• **Given problem**
Update the material below by changing "hamburger navigation menu" to "side navigation menu" and leaving every other part unchanged.

[Text and item location entries]
::::::::::
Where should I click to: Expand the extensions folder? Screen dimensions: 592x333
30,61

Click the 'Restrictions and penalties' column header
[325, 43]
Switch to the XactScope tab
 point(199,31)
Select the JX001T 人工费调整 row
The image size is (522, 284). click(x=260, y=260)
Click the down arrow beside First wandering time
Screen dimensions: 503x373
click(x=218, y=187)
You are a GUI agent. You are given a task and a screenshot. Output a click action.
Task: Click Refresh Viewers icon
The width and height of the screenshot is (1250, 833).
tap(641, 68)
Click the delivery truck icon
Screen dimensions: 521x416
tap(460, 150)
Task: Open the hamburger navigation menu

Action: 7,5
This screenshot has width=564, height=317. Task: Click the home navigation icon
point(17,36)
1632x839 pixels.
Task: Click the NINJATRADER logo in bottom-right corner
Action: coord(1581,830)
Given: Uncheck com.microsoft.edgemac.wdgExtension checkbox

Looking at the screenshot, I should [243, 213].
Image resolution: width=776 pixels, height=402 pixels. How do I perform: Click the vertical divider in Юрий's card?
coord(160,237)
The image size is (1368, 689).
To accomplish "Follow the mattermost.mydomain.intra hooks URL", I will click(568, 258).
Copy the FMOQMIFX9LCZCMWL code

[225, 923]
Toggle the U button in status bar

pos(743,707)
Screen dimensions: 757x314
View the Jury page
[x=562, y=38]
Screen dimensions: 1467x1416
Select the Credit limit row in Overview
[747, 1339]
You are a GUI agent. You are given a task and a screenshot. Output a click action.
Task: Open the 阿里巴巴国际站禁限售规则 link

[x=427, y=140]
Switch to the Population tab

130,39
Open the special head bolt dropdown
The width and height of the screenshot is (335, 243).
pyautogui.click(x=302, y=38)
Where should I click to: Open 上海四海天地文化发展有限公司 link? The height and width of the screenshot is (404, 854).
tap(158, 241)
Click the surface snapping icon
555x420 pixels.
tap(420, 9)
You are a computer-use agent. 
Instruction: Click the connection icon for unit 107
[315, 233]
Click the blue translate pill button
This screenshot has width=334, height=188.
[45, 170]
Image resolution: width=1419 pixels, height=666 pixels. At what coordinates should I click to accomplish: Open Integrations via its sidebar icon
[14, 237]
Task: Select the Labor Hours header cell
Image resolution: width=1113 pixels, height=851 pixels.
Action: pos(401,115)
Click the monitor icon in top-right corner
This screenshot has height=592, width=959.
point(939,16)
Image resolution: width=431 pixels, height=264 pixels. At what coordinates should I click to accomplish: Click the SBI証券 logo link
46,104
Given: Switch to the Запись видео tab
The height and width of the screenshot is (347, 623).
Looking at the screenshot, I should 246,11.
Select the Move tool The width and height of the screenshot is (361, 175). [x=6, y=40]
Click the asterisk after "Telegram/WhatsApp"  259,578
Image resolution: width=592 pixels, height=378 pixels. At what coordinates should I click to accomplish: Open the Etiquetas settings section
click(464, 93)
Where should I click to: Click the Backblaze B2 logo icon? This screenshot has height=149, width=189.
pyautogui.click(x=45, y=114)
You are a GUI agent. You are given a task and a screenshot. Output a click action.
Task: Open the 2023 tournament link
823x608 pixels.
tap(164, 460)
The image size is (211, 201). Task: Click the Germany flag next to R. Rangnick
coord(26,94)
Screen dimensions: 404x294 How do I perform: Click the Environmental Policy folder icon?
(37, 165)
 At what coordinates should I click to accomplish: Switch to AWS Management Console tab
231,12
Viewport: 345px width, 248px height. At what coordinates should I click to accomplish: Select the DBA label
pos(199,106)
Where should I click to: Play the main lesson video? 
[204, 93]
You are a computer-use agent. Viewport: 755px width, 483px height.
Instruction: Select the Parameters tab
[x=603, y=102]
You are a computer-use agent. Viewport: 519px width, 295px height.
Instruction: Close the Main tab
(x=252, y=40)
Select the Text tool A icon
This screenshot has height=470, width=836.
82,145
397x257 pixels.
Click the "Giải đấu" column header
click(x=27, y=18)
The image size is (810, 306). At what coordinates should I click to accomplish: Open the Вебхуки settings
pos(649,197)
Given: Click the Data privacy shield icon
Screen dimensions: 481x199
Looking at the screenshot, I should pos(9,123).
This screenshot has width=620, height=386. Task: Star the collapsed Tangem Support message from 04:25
::::::::::
• **Output for this task**
Where should I click to: Expand the extensions folder? Screen dimensions: 592x333
30,61

Click the 'Restrictions and penalties' column header
[325, 43]
Switch to the XactScope tab
 point(199,31)
Select the JX001T 人工费调整 row
The image size is (522, 284). click(x=260, y=260)
Click the down arrow beside First wandering time
Screen dimensions: 503x373
click(x=218, y=187)
You are a GUI agent. You are given a task and a screenshot. Output a click action.
Task: Click Refresh Viewers icon
The width and height of the screenshot is (1250, 833).
tap(641, 68)
Click the delivery truck icon
Screen dimensions: 521x416
tap(460, 150)
Task: Open the side navigation menu

Action: 7,5
This screenshot has width=564, height=317. Task: Click the home navigation icon
point(17,36)
1632x839 pixels.
Task: Click the NINJATRADER logo in bottom-right corner
Action: coord(1581,830)
Given: Uncheck com.microsoft.edgemac.wdgExtension checkbox

Looking at the screenshot, I should [243, 213].
Image resolution: width=776 pixels, height=402 pixels. How do I perform: Click the vertical divider in Юрий's card?
coord(160,237)
The image size is (1368, 689).
To accomplish "Follow the mattermost.mydomain.intra hooks URL", I will click(568, 258).
Copy the FMOQMIFX9LCZCMWL code

[225, 923]
Toggle the U button in status bar

pos(743,707)
Screen dimensions: 757x314
View the Jury page
[x=562, y=38]
Screen dimensions: 1467x1416
Select the Credit limit row in Overview
[747, 1339]
You are a GUI agent. You are given a task and a screenshot. Output a click action.
Task: Open the 阿里巴巴国际站禁限售规则 link

[x=427, y=140]
Switch to the Population tab

130,39
Open the special head bolt dropdown
The width and height of the screenshot is (335, 243).
pyautogui.click(x=302, y=38)
Where should I click to: Open 上海四海天地文化发展有限公司 link? The height and width of the screenshot is (404, 854).
tap(158, 241)
Click the surface snapping icon
555x420 pixels.
tap(420, 9)
You are a computer-use agent. 
Instruction: Click the connection icon for unit 107
[315, 233]
Click the blue translate pill button
This screenshot has width=334, height=188.
[45, 170]
Image resolution: width=1419 pixels, height=666 pixels. At what coordinates should I click to accomplish: Open Integrations via its sidebar icon
[14, 237]
Task: Select the Labor Hours header cell
Image resolution: width=1113 pixels, height=851 pixels.
Action: pos(401,115)
Click the monitor icon in top-right corner
This screenshot has height=592, width=959.
point(939,16)
Image resolution: width=431 pixels, height=264 pixels. At what coordinates should I click to accomplish: Click the SBI証券 logo link
46,104
Given: Switch to the Запись видео tab
The height and width of the screenshot is (347, 623).
Looking at the screenshot, I should 246,11.
Select the Move tool The width and height of the screenshot is (361, 175). [x=6, y=40]
Click the asterisk after "Telegram/WhatsApp"  259,578
Image resolution: width=592 pixels, height=378 pixels. At what coordinates should I click to accomplish: Open the Etiquetas settings section
click(464, 93)
Where should I click to: Click the Backblaze B2 logo icon? This screenshot has height=149, width=189.
pyautogui.click(x=45, y=114)
You are a GUI agent. You are given a task and a screenshot. Output a click action.
Task: Open the 2023 tournament link
823x608 pixels.
tap(164, 460)
The image size is (211, 201). Task: Click the Germany flag next to R. Rangnick
coord(26,94)
Screen dimensions: 404x294 How do I perform: Click the Environmental Policy folder icon?
(37, 165)
 At what coordinates should I click to accomplish: Switch to AWS Management Console tab
231,12
Viewport: 345px width, 248px height. At what coordinates should I click to accomplish: Select the DBA label
pos(199,106)
Where should I click to: Play the main lesson video? 
[204, 93]
You are a computer-use agent. Viewport: 755px width, 483px height.
Instruction: Select the Parameters tab
[x=603, y=102]
You are a computer-use agent. Viewport: 519px width, 295px height.
Instruction: Close the Main tab
(x=252, y=40)
Select the Text tool A icon
This screenshot has height=470, width=836.
82,145
397x257 pixels.
Click the "Giải đấu" column header
click(x=27, y=18)
The image size is (810, 306). At what coordinates should I click to accomplish: Open the Вебхуки settings
pos(649,197)
Given: Click the Data privacy shield icon
Screen dimensions: 481x199
Looking at the screenshot, I should pos(9,123).
This screenshot has width=620, height=386. Task: Star the collapsed Tangem Support message from 04:25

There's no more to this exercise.